BEGIN

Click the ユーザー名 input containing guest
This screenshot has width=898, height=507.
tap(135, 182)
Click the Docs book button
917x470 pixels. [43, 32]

END

> WORK TASK:
Extract every entry in the listing word for word.

> RESPONSE TO THIS TASK:
Click the ユーザー名 input containing guest
This screenshot has width=898, height=507.
tap(135, 182)
Click the Docs book button
917x470 pixels. [43, 32]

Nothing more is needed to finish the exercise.